Swap "icon" for "button" in the items from the line with "Open the calendar icon in top bar" through the end of the items, changing nothing else. Leave the pictures out of your answer.

_DATA EXCERPTS_.
━━━━━━━━━━━━━━━━━━━━━━━━━━━━━━

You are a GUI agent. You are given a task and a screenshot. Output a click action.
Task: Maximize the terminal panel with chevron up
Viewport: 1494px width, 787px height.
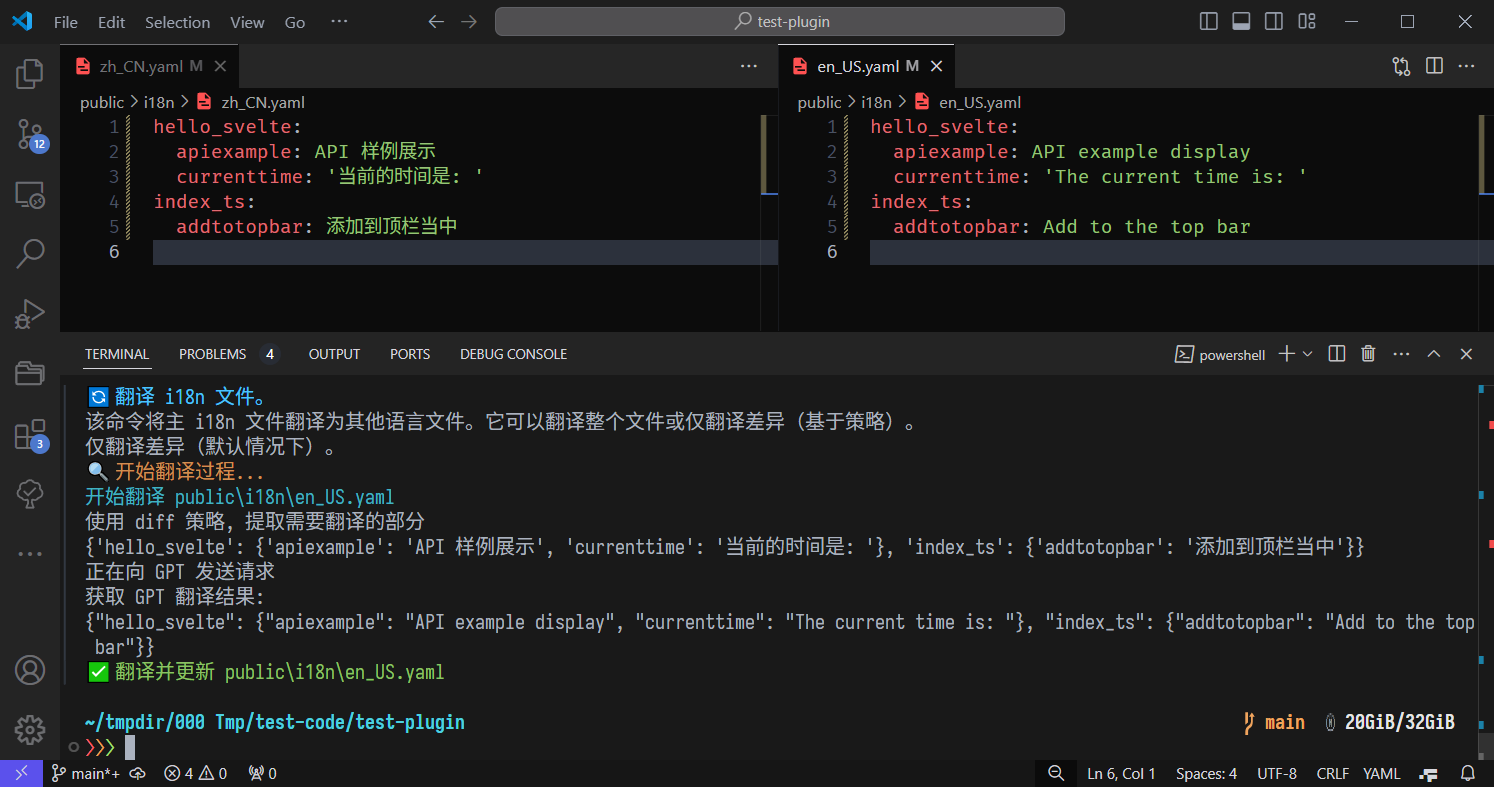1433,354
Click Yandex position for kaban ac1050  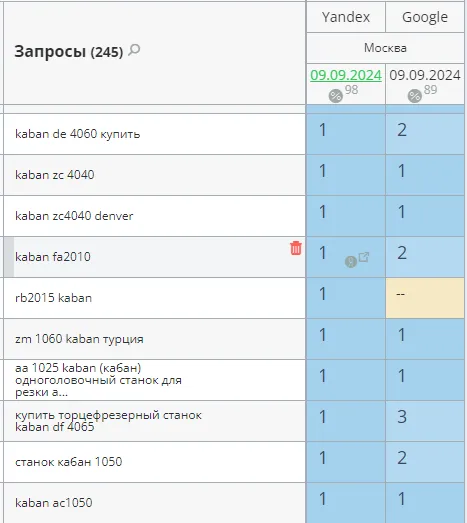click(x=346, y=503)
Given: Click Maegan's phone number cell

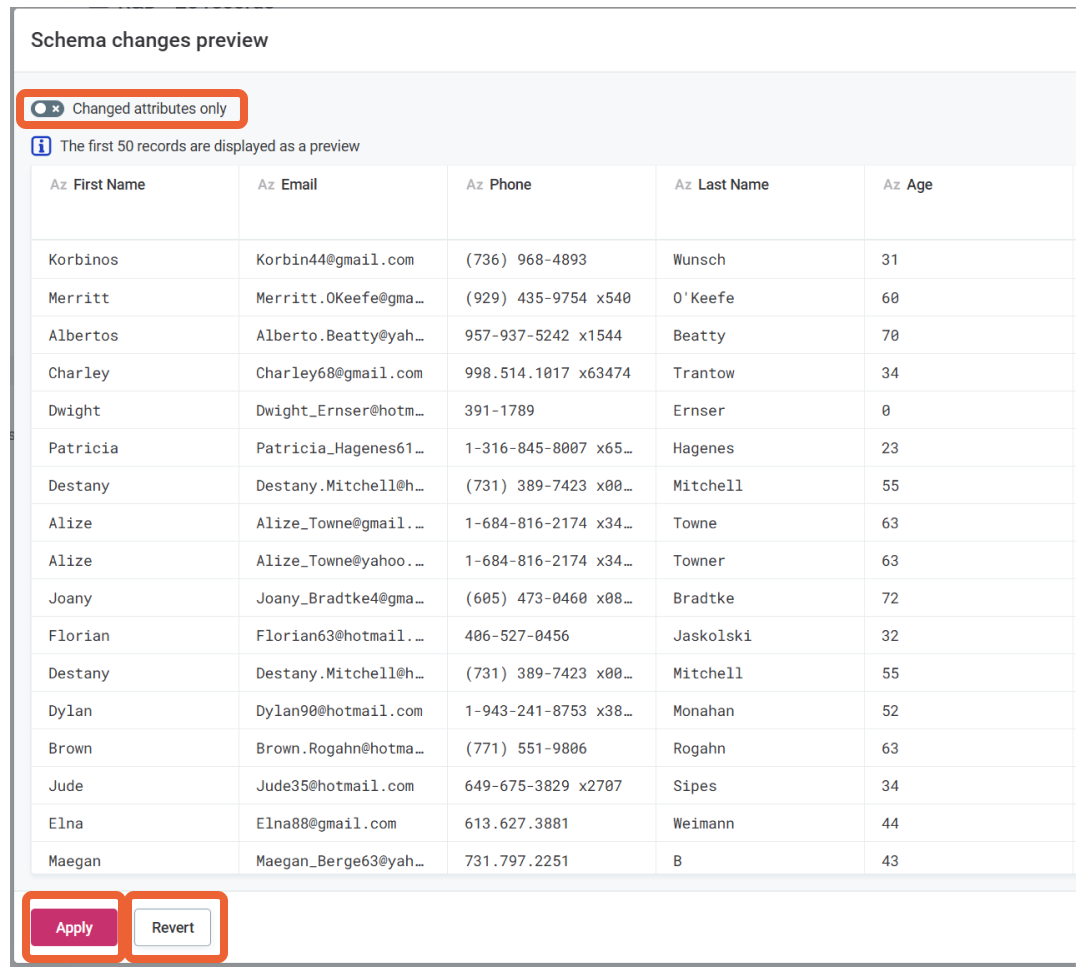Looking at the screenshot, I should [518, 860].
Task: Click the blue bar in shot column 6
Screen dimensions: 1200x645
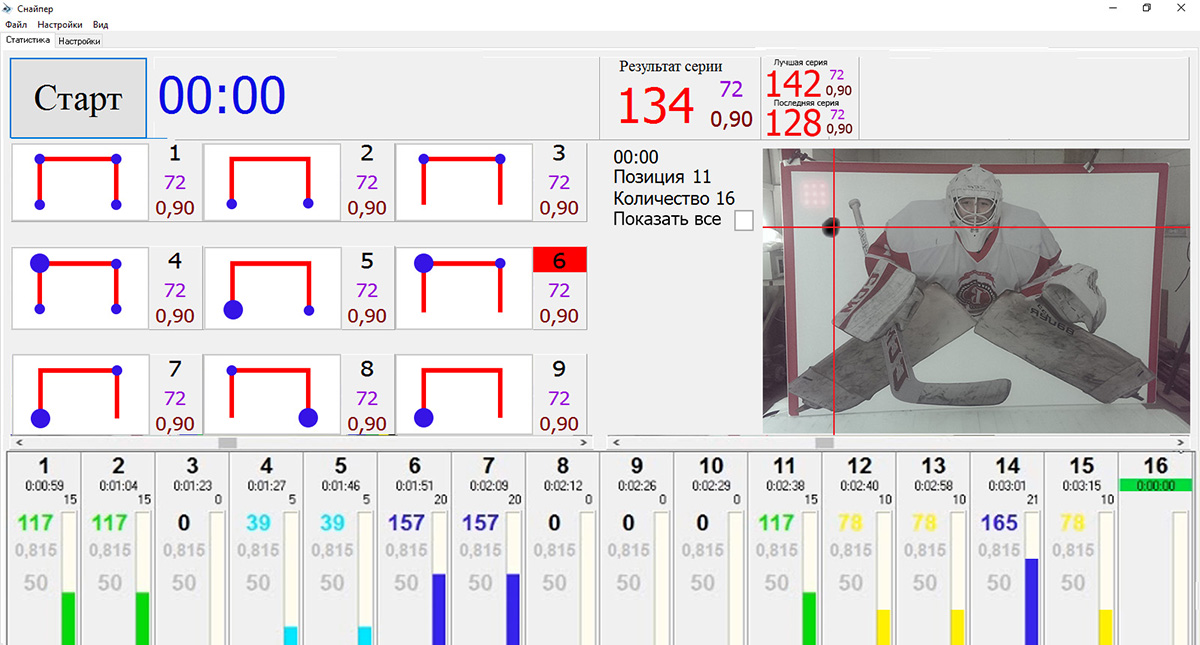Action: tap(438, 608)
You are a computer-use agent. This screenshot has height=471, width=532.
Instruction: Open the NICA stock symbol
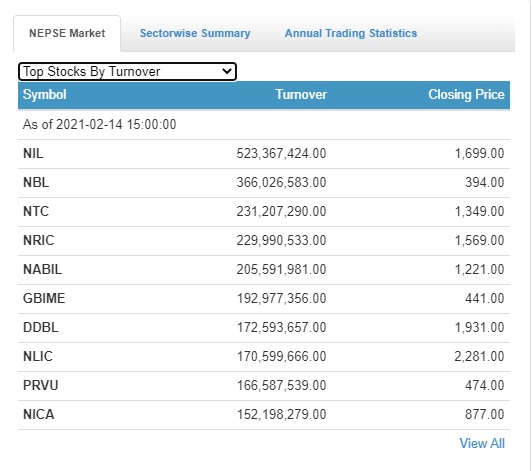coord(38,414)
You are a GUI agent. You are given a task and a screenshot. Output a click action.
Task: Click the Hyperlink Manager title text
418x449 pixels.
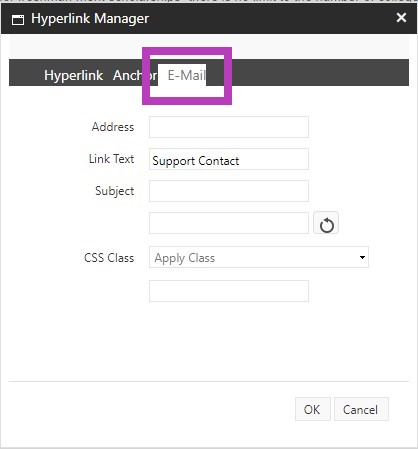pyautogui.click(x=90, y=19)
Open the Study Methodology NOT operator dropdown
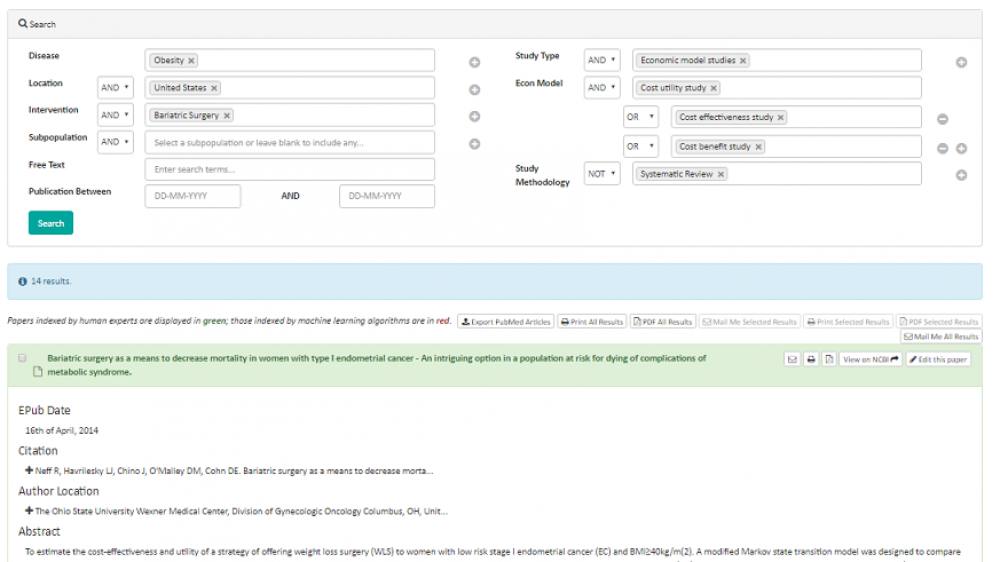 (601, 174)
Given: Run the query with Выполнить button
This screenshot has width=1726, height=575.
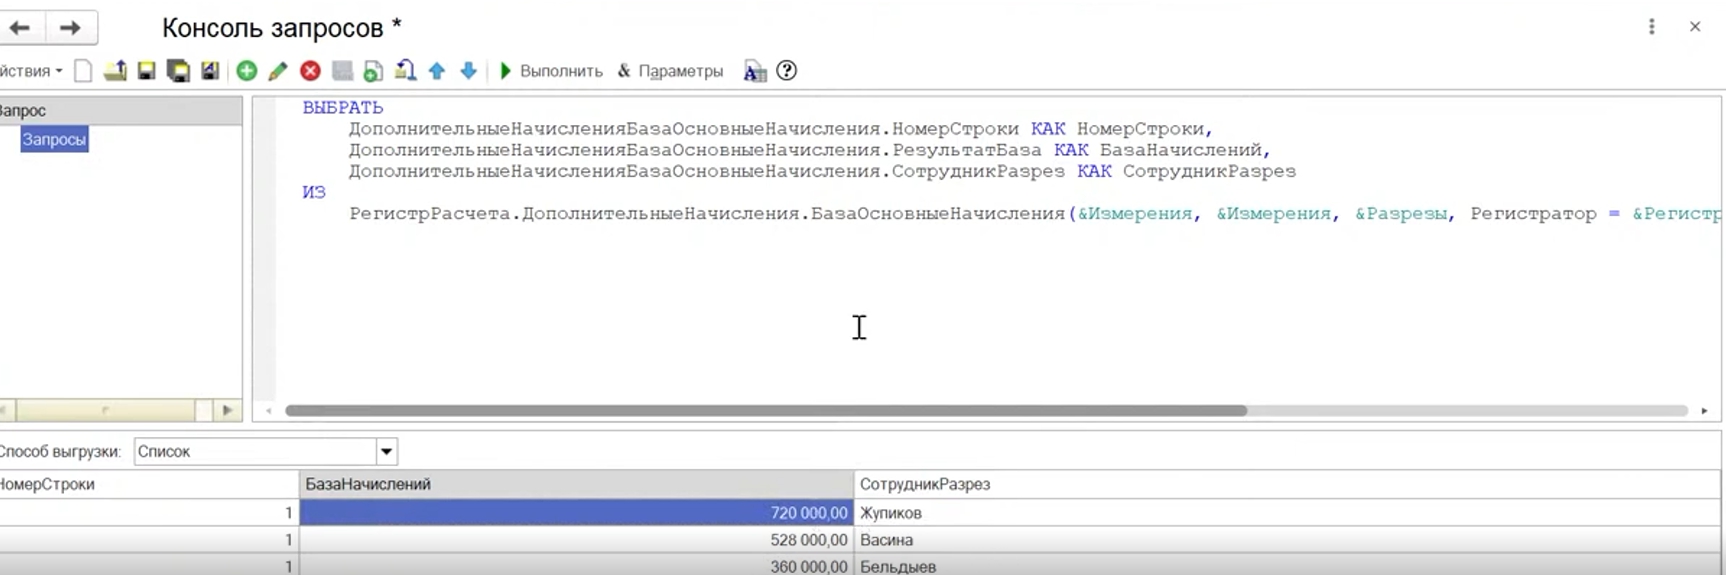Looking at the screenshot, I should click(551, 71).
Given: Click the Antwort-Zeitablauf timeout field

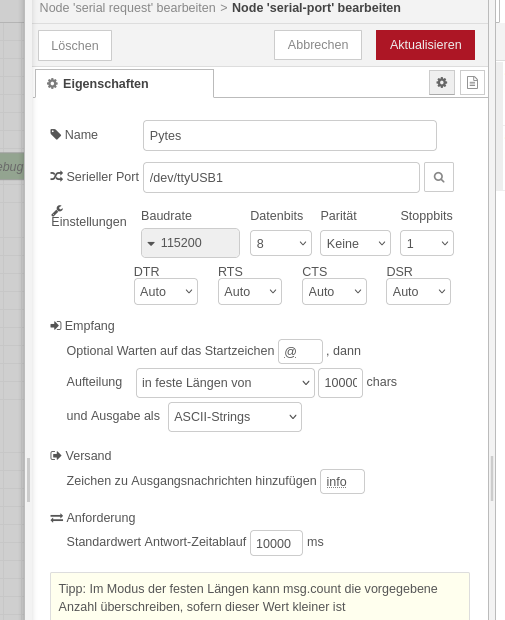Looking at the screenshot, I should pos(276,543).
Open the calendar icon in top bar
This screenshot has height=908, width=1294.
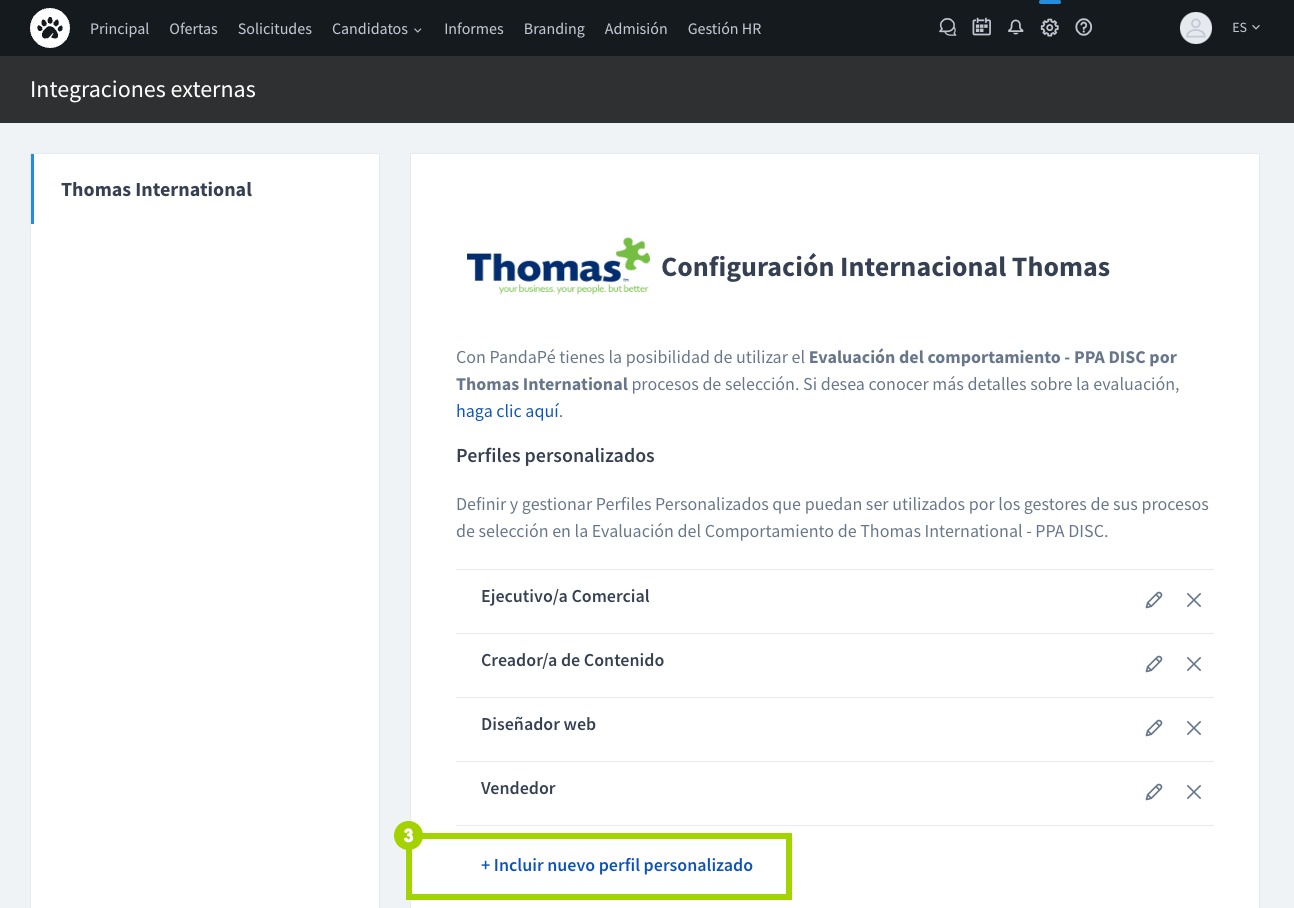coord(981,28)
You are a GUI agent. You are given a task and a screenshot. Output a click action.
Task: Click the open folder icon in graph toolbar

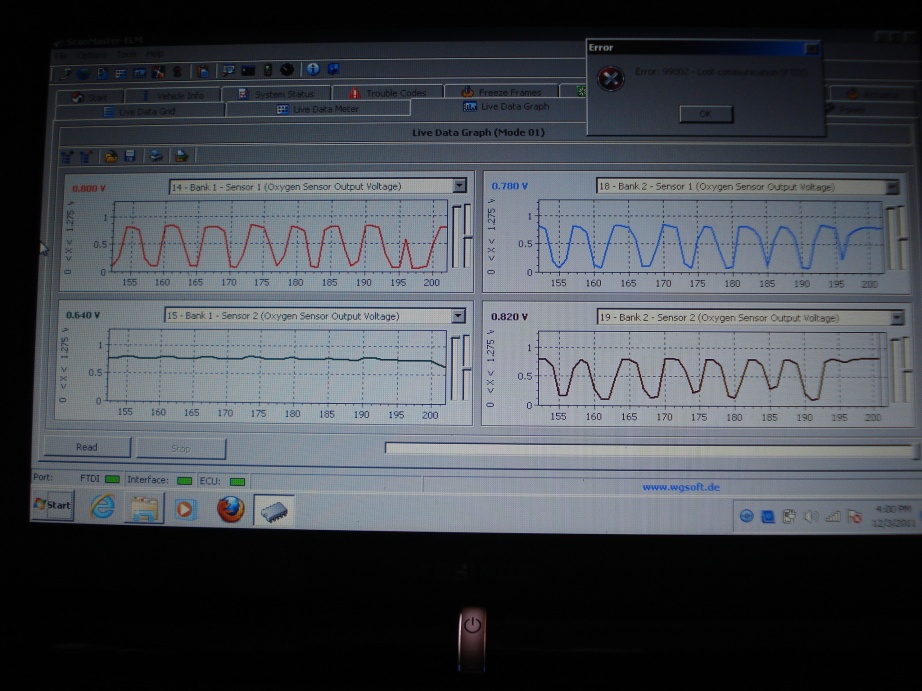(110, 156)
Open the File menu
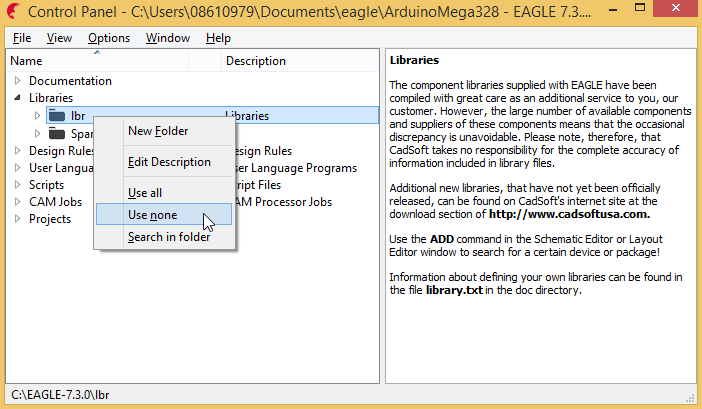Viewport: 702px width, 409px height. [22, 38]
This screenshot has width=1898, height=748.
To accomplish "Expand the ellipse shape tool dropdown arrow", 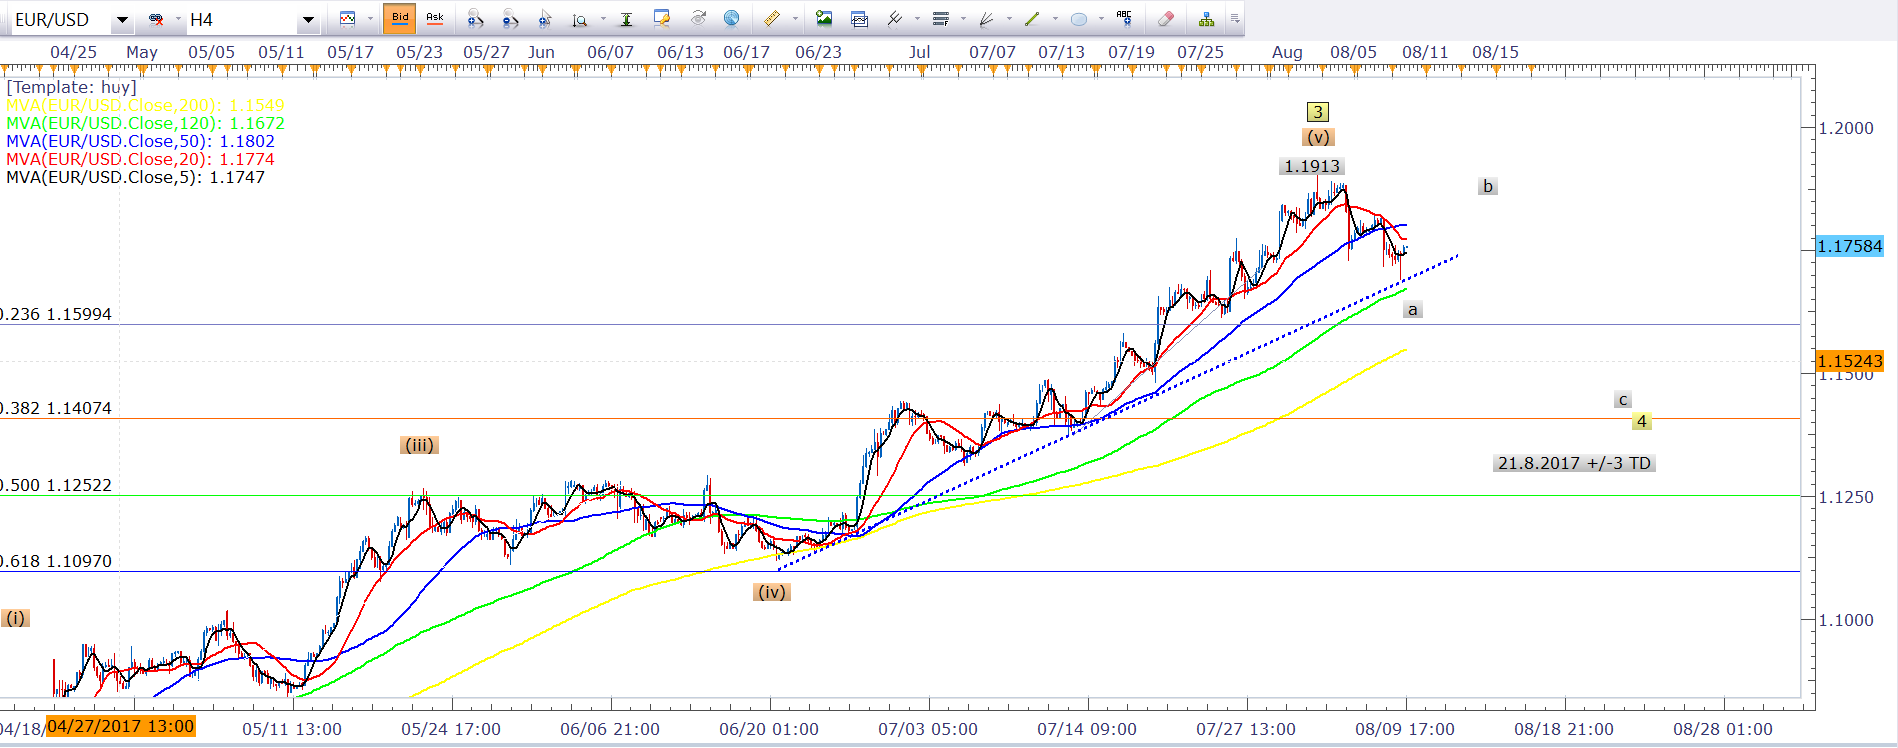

━━━━━━━━━━━━━━━━━━━━━━━━━━━━━━

_SOLUTION FOR THIS PROBLEM_.
Open the calendar button in top bar
This screenshot has height=908, width=1294.
coord(981,28)
You are a GUI agent. You are given a task and a screenshot. Output a click action.
Task: Click the open folder button in graph toolbar

(110, 156)
Open the File menu
Viewport: 702px width, 409px height. [22, 38]
This screenshot has width=1898, height=748.
To accomplish "Expand the ellipse shape tool dropdown arrow", 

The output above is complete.